Home PublicationsCommentary French Law Banning Analytics About Judges Restricts Legitimate Use of Public Data

French Law Banning Analytics About Judges Restricts Legitimate Use of Public Data

by Eline Chivot
by

Earlier this year, France adopted a law which forbids anyone from analyzing data about judges’ court decisions with violators facing up to five years in jail. Supporters of the ban say it is necessary to protect the privacy of judges because statistical analysis may reveal troubling patterns about how certain judges behave on the bench, but the law is a clear loss for transparency and severely limits the use of analytics in the justice system. Now French lawyers are demanding the same protections, which if granted, would be a severe loss of judicial analytics in France.

There are three problems with this ban on judicial analytics.

First, the ban will restrict free speech. Although the judiciary will still publish the names of the judges involved in court decisions and legal cases, their identities cannot be used to “evaluate, analyze, compare, or predict their professional practices.” For example, a news site cannot use court records to publish a statistical comparison of how different judges treat similar cases. Restrictions on free speech ultimately limit the public from accessing information about the French judicial system.

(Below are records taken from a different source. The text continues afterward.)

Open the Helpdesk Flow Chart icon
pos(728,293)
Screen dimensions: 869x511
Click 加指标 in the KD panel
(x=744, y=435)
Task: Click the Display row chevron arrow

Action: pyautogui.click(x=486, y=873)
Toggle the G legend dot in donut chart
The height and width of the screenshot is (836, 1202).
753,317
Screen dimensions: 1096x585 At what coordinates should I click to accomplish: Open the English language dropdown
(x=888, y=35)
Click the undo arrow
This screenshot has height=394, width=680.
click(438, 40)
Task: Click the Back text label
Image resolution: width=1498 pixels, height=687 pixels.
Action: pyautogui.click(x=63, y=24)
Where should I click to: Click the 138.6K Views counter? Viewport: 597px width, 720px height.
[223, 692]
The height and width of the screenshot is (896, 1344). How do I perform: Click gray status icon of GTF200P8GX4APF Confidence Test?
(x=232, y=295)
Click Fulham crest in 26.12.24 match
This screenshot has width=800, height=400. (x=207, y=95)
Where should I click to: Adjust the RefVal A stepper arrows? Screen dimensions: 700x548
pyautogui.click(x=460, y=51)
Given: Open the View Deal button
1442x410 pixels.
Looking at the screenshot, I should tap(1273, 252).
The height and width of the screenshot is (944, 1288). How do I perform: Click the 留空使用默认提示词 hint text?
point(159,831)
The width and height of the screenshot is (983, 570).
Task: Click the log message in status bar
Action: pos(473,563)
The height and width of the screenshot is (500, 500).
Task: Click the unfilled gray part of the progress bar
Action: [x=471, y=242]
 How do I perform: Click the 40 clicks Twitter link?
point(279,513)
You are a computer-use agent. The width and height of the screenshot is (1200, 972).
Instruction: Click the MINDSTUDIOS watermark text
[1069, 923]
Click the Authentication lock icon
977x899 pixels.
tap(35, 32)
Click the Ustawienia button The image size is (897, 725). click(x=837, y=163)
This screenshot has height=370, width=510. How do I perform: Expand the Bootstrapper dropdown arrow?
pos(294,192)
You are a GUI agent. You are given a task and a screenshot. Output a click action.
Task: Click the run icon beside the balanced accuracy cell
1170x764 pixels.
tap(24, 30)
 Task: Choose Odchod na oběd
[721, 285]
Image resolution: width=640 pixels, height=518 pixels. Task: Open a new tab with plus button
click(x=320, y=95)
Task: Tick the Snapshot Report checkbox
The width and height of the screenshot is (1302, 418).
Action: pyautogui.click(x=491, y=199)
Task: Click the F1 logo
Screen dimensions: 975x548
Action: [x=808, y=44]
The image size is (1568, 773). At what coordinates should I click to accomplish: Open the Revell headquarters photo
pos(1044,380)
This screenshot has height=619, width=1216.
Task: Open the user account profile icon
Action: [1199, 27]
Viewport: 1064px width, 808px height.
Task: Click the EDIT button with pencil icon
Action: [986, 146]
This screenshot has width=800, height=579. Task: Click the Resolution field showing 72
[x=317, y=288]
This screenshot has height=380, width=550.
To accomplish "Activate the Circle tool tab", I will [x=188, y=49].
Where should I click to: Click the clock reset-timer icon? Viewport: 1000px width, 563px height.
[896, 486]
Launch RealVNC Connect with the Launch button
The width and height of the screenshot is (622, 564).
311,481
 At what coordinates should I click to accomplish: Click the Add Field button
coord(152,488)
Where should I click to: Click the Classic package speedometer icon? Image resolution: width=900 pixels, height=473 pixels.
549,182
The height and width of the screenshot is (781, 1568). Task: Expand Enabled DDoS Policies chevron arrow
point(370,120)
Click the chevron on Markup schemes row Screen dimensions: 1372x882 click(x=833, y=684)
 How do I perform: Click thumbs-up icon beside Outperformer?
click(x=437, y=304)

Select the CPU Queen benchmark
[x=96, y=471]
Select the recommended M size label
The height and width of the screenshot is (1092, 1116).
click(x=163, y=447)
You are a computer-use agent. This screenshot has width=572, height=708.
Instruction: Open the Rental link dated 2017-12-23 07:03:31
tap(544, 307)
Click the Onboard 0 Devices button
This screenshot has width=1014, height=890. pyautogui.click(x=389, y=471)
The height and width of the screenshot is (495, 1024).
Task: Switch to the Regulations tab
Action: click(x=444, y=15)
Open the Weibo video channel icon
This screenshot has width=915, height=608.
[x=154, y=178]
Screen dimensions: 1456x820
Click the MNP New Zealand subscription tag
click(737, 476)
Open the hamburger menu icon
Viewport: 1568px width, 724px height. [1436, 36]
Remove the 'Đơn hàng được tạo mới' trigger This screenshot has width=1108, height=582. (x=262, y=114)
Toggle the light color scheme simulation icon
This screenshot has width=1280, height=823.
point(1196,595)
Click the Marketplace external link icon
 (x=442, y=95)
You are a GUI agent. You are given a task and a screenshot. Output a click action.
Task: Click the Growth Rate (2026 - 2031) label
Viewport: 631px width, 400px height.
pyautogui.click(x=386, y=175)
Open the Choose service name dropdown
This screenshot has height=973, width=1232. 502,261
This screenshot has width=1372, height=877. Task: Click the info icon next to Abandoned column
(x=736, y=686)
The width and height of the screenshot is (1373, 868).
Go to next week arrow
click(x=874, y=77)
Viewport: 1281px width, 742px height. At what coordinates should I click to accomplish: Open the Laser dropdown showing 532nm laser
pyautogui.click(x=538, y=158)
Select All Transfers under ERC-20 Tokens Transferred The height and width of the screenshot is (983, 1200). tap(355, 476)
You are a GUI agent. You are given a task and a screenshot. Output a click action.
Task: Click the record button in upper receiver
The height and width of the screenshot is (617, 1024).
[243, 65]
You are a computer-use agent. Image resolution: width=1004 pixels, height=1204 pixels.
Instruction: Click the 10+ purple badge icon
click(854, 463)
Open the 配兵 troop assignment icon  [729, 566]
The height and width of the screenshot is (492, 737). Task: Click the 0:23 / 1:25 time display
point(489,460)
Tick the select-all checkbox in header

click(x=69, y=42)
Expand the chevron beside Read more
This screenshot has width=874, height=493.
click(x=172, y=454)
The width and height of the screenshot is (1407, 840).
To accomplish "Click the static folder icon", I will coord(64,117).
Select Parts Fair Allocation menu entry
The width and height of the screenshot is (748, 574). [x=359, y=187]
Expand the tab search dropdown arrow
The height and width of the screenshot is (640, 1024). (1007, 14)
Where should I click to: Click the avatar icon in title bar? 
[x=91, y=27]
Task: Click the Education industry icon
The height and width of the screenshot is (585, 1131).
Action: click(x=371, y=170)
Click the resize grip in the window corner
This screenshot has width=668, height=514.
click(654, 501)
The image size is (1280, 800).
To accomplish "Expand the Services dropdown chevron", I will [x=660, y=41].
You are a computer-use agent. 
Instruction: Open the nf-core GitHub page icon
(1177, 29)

Second, limits on judicial analytics will decrease productivity for lawyers and others seeking to understand and predict court decisions. For example, a law firm cannot analyze data about past cases before a specific judge to advise their clients on the best strategy to use for a particular case. And investment firms cannot use analytics platforms to predict outcomes in pending cases involving the companies they are invested in based on past actions of certain judges. These restrictions raise costs for businesses which are then passed on to consumers.

Third, the French law will limit the use of tools that judges themselves could take advantage of to improve their performance. After all, judges can use analytics tools to identify questionable patterns in their decisions that deviate from their peers. This type of analysis could help judges become more impartial in their decision-making and identify inconsistencies in their actions.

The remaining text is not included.